Kalipety Village Prayer House. Photo Alicia Esteves .

In addition to the main Prize, a sum of $10,000 is also awarded to a number of institutions whose exhibitions and initiatives are judged by the jury panel to be inspiring and transformative: Newberry Library for Renaissance Invention: Stradanus’s Nova Reperta (opening April 2020); the Barbican Centre for Michael Clark (opening June 2020); Virginia Museum of Fine Arts for The Dirty South: The Southern Impulse in Art, Material and Sonic Culture (opening April 2021); Contemporary Arts Museum Houston (CAMH) for The Art of Cruelty (opening December 2021); and Fisk University Galleries for African Modernism in America, 1947-1967 (opening October 2022).

Launched in May 2017, the Sotheby’s Prize offers an annual sum of up to $250,000 to recognise curatorial excellence and help facilitate exhibitions that challenge our understanding of art today. The Prize is awarded by a jury consisting of Sir Nicholas Serota, Chair of Arts Council England; Connie Butler, Chief Curator at the Hammer Museum in Los Angeles; Donna de Salvo, former Senior Curator at the Whitney Museum of American Art in New York; Emilie Gordenker, Director of Mauritshuis in The Hague, Director Designate of the Van Gogh Museum in Amsterdam; and Allan Schwartzman, co-creator of the Prize and Chairman and Executive Vice President of Sotheby’s.


Casa do Povo | Pinacoteca | Kalipety – OPY (working title)

Curated by: Naine Terena (independent curator) Benjamin Seroussi (Director, Casa do Povo) Jera Guarani (Leader, Kalipety) Jochen Volz (General Director, Pinacoteca de São Paulo)

Opening: July 2020

Amilcar Packer's installation for the "Laboratory for Flexible Structure", Casa do Povo, 2017. Photo by Julia Moraes.

This project sees three different but complementary institutions join forces to stage an exhibition responding to a question posed by the tragic fire at Brazil’s National Museum: What if we look at art history from the point of view of what is not there? Through an exhibition of contemporary indigenous artists and a series of performances and seminars; by fostering actions outside the museum’s physical limits; and by creating friction between the museum collection and indigenous art practices, this project aims to highlight the absence of indigenous art in museum collections, address questions of preservation, and rehearse another Brazil.

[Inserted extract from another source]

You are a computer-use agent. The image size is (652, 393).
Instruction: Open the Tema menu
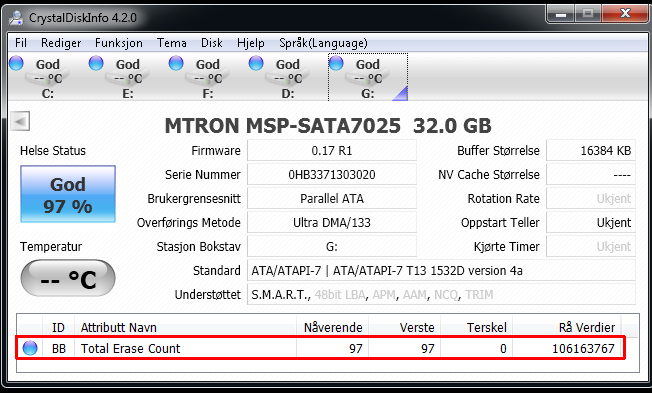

“This is an exemplary project showing how institutions can collaborate in a meaningful way to explore a set of questions around cultural patrimony and indigenous art. It is particularly timely in the aftermath of the fire that ravaged Brazil’s national museum.”
Emilie Gordneker

Sir Nicholas Serota said: “Institutions of different types and scales rarely work together in a collaboration. Here, a state museum, a regional cultural centre and a house of prayer are working together to explore the place of the indigenous in Brazilian culture. Large institutions can learn from small and this collaboration will strengthen all three institutions.”

Jochen Volz, General Director of Pinacoteca de São Paulo, said: "Pinacoteca has been working with guest curator Naine Terena on the preparation of an exhibition of contemporary indigenous artists for some time, but only through the Sotheby’s Prize will we be able to partner with Casa do Povo and the Kalipety village to raise even larger questions around the project: What makes art indigenous? Is not the indigenous definition of art-making so much wider, naturally including music, dance, story-telling, and the passing on of knowledge? What are the contemporary indigenous conditions of making and of occupying spaces?"

Jera Guarani, Leader of Kalipety, said: "Our interest in this work is deeply connected to the moment we are living now, in relation to our political reality. We need more than ever to strengthen ourselves as a people that resists – and re-exists – throughout the more than 500 years of contact with the so-called ‘civilised’ people who have only brought destruction upon us. Today, strengthening our culture, strengthening our struggle, means guaranteeing the continuity of our people and the preservation of the little nature that remains."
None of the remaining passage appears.